Example: You deployed a Load balancer as a virtual network appliance. It can be migrated and even scaled out using virtual data center management technology. It can be deployed on-demand. It is now flexible. But while it’s running how do you add new resources to a pool? Remove resources from a pool? How do you ensure that users accessing applications in that environment doing so via a high-latency WAN are experiencing the best possible response time? How do you virtually patch a platform level vulnerability to prevent exploitation while the defect is addressed? How do you marry the very different delivery requirements for a mobile device with a LAN-attached desktop browser? How do you integrate it with the management platform so you can manage it and not just its virtual container?

More importantly, perhaps, to the operational (devops) folks is how do you adapt to the changing application environment? As applications are being launched and decommissioned, how does one instruct the infrastructure to modify its configuration to the “new” environment? It is this adaptation, this automation, that provides the greatest value in a highly virtualized or cloud computing environment because this is where the rubber meets the road. The rapid provisioning of components requires the rapid adaption of supporting network and application network infrastructure as a means to eliminate the cost in dollars and time of manually adapting infrastructure configuration to the “real-time” configuration and needs of applications.

CLOUD is ABOUT APPS and OPS

Rich Miller summed it up well when he said “cloud is all about ops and apps.” It is not about any single technology. It’s a means to deliver and scale applications in a way that is efficient and more affordable than it’s ever been. But in order to achieve that efficiency and that reduction in costs the focus is necessarily on ops and the infrastructure they are tasked with deploying and subsequently managing. While virtualization certainly addresses many of the challenges associated with the former, it does almost nothing to ease the costs and effort required for the latter.

Consider the additional layer of networking abstraction introduced by virtualization. That has to be managed. For every IP address you add in the virtualization layer (that’s in addition to the IP addresses already used/required by the the cost of managing every other IP address already in service also increases. The cost of IP address management is linear function of the number of IP addresses in use. And if you’re going to be managing that virtual machine via a management system, it’s going to have at least one IP address itself.

Increasing the cost of IP address management is exactly the opposite of what the new network and a dynamic infrastructure, a.k.a. infrastructure 2.0, is supposed to be producing. This is not solving the diseconomy of scale problem introduced by virtualization and cloud computing so often referenced by Greg Ness , it is the problem. Virtualization is making it easier to deploy and even scale applications and lowering CAPEX, but in doing so it is introducing additional complexity that can only be addressed by a solid, holistic management strategy – one that embraces integration across the entire infrastructure. That does not, by the way, yet exist. But they’re coming.

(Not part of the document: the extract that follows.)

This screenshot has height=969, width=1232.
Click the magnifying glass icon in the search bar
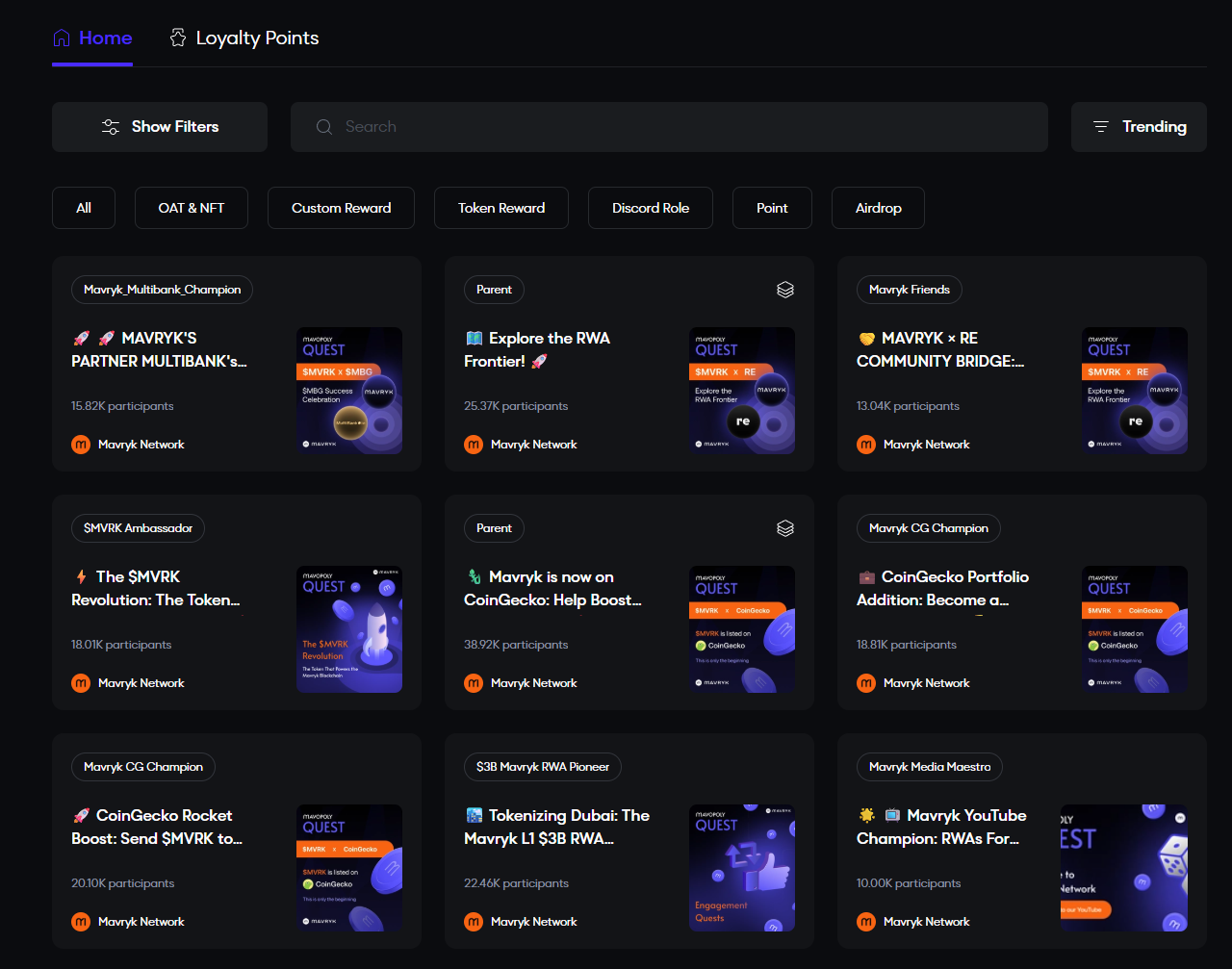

In a services based infrastructure, which is what a dynamic infrastructure strategy is trying to achieve, the “platform” is less important than the services (and how they are integrated) are provided. It is not virtualization that makes a network fluid instead of brittle, it is the services and the way in which they adapt to the environment to ensure availability, security, and a high-performing delivery system. Virtualization is a means to an end, it is not the end itself. It is not addressing the operational needs of a highly fluid and volatile environment.

Virtualization is not making it any easier to manage the actual components or behavior of the network, it’s just making it easier to deploy them.